Ele, João Soares Lisboa, Francisco de Souza, o coronel José Antônio Ferreira, o major José Gomes do Rego, o capitão Braga, José Matias, o irmão deste e um soldado mouco camarada do Braga, desde o dia 10 de setembro articularam-se para a fuga. Mas, somente saíram de Olinda às dez horas da noite do dia 16 tendo atravessado Olinda passando por todos os piquetes procurando a Vila de Igarassu.

Viajaram por toda a noite e amanheceram o dia 17 no engenho Utinga onde o grupo dividiu-se. Cazumbá unido a José Matias “trouxeram ao seu partido o coronel Ferreira”. Caneca afirma que eles “passaram a olhar para nós como pessoas do maior perigo, obstáculos para a salvação dos mesmos, não mais querendo ver um só soldado da divisão pernambucana e nem serem vistos deles”.

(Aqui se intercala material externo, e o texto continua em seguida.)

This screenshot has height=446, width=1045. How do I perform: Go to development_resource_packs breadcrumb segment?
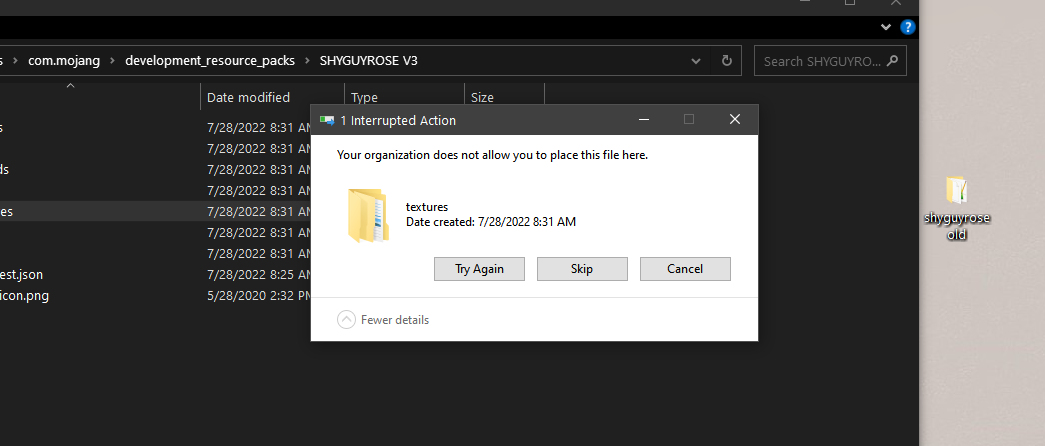[x=210, y=61]
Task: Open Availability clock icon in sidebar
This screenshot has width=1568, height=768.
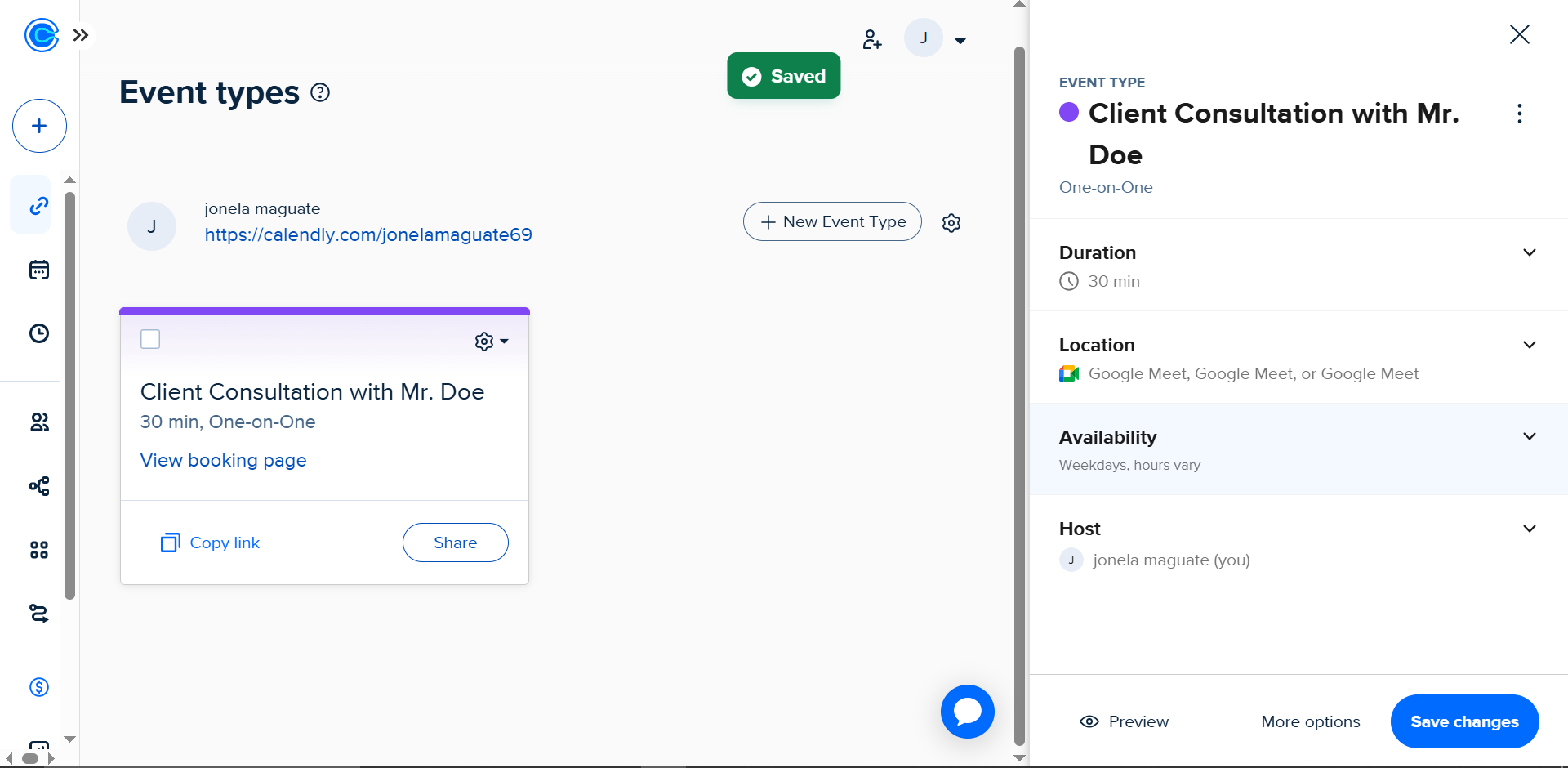Action: click(39, 333)
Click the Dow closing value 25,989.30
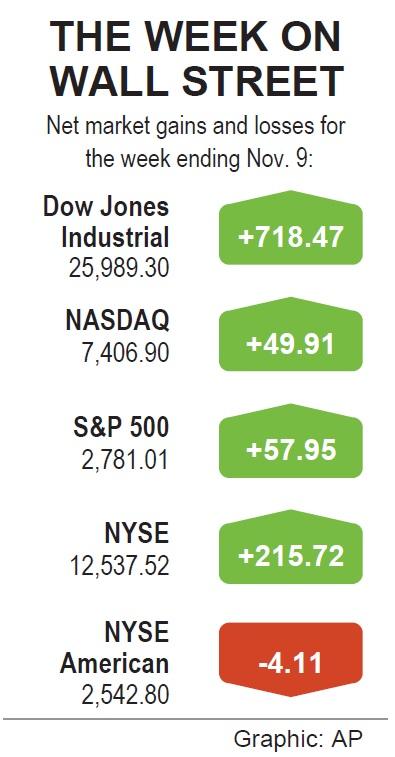395x757 pixels. click(x=119, y=268)
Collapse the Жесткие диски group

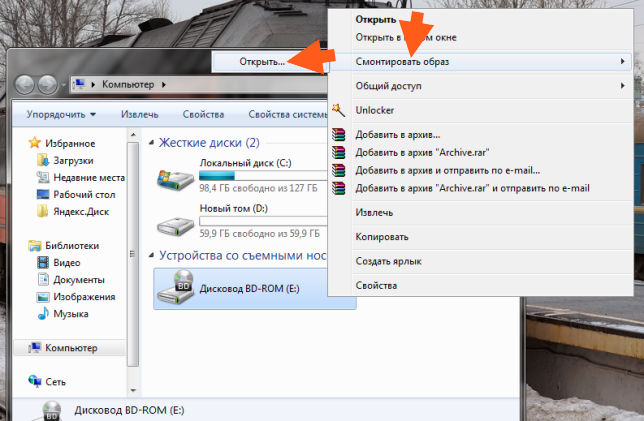click(x=151, y=143)
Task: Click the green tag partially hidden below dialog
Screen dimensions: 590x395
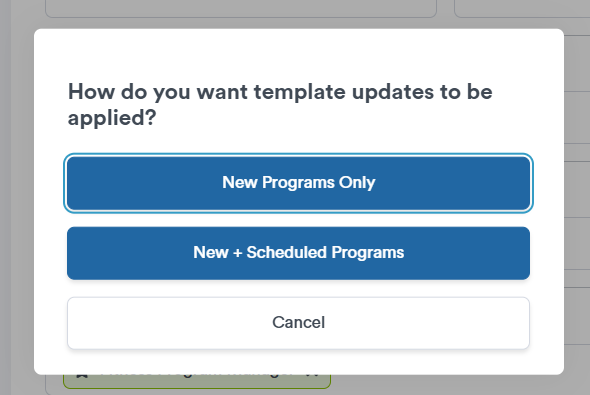Action: [x=197, y=381]
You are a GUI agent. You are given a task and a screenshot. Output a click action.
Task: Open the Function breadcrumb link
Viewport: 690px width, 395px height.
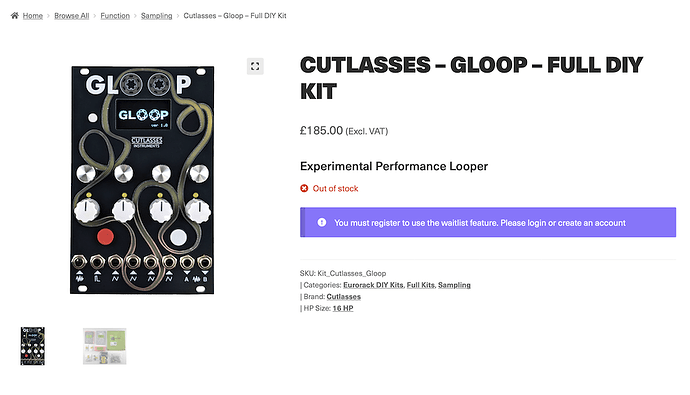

Dentro desse clima, na manhã seguinte do dia 18, Rangel, Lisboa e Caneca tomaram o rumo em direção ao engenho Papicú onde jantaram e seguiram para o engenho Caraú pertencente a João Nepomuceno Carneiro da Cunha “afim de que aí conforme as informações que tivessem dos negócios de Goiana tomássemos a deliberação que fosse mais prudente e segura”.

GOIANA

Dia 19 de setembro

Segundo informações colhidas, “em Goiana havia uma reunião de forças do Recife, as quais unidas às de Goiana e Paraíba haviam nomeado um Comandante em Chefe e marchavam para o Ceará”. Acreditaram que esse era o meio que restava para a sustentação da causa da pátria e a salvação das garras do tirano. Acompanhados de um guia que lhes foi dado por Carneiro da Cunha pela meia noite adentraram nas ruas de Goiana que estavam inteiramente desertas. “O escuro da noite e o medonho silêncio em que estava sepultada a vila, os uivos dos cães, tudo cooperou para nos encher de terror”, confessou Frei Caneca em seus relatos. Ali esperavam encontrar as tropas referidas. Após avaliações diversas tomaram a estrada da Soledade e depois de andarem o restante da noite, deram-se com a retaguarda da força, duas léguas acima da vila.